§ What to work on:
Reproduce verbatim the part of the material that opens with the line containing "You are a computer-use agent. The image" and closes with the line containing "coord(39,7)", including both of those lines and nothing else.

:::

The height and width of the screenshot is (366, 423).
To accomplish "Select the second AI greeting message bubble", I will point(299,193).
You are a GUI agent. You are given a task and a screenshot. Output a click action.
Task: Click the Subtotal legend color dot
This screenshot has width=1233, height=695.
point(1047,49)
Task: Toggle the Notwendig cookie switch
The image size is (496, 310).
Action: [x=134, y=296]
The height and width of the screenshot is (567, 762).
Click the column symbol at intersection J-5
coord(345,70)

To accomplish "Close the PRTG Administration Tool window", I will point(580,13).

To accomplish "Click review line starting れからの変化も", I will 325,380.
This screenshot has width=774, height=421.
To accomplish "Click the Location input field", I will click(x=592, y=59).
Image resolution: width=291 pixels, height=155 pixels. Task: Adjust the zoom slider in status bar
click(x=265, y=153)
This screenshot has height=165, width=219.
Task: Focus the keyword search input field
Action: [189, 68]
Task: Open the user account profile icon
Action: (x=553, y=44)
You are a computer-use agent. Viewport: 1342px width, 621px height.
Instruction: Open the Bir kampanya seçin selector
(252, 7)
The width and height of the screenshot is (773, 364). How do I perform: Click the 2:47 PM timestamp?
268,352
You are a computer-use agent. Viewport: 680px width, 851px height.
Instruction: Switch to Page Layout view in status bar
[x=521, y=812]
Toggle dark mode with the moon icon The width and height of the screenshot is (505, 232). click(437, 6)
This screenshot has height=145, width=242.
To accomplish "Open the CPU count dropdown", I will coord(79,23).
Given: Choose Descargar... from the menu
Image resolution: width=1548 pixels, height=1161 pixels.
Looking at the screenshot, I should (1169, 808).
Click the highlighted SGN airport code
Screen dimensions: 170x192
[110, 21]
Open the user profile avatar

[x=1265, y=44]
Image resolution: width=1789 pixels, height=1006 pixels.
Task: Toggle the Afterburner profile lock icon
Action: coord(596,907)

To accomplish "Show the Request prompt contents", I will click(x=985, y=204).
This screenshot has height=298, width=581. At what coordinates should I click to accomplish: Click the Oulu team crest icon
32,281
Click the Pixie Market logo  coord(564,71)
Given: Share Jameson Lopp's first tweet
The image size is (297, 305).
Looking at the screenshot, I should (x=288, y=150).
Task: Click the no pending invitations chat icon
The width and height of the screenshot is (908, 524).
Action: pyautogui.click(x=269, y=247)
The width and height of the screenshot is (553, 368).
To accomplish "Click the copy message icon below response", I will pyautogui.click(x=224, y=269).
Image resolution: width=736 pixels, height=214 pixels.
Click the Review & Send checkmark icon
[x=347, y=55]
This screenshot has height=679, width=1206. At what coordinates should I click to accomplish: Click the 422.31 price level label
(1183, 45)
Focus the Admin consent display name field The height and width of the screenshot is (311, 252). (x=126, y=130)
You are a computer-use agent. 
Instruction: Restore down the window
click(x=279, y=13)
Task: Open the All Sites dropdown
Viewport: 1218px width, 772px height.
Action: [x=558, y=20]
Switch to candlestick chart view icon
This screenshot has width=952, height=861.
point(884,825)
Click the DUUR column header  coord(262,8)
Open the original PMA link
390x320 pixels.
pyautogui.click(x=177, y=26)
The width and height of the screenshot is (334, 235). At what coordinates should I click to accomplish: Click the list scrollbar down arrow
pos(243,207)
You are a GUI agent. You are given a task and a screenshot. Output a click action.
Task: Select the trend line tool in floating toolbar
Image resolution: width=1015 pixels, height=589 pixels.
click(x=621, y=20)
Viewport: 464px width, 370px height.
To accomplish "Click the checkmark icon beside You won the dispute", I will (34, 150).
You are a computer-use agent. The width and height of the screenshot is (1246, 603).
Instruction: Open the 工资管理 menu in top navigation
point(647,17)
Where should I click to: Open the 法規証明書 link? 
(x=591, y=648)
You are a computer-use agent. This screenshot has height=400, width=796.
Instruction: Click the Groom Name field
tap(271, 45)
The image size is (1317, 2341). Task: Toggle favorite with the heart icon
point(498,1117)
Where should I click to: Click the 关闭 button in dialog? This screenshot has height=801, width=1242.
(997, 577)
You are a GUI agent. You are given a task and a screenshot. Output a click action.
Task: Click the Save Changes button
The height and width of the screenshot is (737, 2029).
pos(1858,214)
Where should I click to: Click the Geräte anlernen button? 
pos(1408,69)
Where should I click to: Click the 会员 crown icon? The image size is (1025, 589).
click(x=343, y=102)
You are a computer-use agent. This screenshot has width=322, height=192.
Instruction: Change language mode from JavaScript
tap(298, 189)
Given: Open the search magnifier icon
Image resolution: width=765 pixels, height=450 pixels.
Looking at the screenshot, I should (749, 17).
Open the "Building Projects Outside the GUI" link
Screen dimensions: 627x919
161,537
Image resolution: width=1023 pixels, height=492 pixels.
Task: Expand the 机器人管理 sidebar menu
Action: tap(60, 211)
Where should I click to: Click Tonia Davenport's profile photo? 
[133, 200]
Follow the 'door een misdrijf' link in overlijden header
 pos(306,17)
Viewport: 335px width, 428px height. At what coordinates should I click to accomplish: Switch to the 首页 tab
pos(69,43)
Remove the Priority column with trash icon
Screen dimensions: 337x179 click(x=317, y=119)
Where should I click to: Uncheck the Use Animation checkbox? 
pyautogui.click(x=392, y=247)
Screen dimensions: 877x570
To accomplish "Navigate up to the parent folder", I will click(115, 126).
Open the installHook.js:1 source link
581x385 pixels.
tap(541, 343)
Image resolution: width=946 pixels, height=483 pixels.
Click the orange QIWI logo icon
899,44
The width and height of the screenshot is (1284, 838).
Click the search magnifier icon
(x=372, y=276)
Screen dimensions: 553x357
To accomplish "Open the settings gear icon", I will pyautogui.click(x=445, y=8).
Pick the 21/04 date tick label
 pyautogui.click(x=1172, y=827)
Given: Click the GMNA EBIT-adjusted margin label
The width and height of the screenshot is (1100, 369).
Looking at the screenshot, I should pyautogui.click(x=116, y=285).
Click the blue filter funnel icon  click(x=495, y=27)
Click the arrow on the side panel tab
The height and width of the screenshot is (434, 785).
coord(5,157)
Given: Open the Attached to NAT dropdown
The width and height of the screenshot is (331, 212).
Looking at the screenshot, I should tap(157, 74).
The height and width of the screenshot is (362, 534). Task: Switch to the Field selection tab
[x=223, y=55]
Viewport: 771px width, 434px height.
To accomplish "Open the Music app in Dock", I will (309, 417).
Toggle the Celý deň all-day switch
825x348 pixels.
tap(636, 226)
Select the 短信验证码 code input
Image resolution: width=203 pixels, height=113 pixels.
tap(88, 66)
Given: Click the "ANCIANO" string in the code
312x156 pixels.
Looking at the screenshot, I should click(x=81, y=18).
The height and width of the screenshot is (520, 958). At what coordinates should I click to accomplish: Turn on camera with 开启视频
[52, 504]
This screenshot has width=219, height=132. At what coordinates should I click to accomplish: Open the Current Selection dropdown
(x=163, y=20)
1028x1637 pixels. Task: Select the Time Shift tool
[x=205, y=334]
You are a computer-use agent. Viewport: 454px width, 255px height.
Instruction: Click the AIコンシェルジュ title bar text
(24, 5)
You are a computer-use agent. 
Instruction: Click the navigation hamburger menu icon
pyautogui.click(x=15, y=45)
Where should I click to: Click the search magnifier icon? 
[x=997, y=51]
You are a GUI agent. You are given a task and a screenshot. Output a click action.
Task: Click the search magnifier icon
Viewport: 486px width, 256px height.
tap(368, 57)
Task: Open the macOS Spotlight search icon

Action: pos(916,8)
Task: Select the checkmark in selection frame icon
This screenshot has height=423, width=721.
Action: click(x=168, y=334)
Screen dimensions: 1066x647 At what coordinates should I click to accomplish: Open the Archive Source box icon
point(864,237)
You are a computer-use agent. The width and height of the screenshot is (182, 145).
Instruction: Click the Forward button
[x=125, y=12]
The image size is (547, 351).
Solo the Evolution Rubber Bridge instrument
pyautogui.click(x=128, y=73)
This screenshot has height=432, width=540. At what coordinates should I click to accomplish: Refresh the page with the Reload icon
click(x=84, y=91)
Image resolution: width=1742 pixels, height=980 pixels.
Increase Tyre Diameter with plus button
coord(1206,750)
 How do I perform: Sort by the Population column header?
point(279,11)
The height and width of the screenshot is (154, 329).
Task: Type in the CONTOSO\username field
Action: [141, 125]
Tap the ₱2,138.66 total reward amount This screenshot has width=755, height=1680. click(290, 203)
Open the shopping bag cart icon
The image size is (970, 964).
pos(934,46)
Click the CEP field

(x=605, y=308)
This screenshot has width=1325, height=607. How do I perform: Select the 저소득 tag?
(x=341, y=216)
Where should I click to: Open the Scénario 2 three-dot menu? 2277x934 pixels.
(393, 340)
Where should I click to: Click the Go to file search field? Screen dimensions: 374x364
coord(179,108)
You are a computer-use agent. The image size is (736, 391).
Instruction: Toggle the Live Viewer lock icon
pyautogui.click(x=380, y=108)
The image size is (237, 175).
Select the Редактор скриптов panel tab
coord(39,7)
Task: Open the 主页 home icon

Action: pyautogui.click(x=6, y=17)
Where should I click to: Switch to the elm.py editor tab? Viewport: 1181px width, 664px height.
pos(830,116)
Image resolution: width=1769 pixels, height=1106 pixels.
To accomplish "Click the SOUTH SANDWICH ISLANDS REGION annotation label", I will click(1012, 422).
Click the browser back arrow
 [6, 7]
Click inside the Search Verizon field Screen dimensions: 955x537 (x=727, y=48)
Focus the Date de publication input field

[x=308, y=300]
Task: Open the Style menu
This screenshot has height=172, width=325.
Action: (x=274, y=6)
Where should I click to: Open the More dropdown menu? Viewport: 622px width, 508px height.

:::

§ The response:
You are a computer-use agent. The image size is (736, 391).
Instruction: Toggle the Live Viewer lock icon
pyautogui.click(x=380, y=108)
The image size is (237, 175).
Select the Редактор скриптов panel tab
coord(39,7)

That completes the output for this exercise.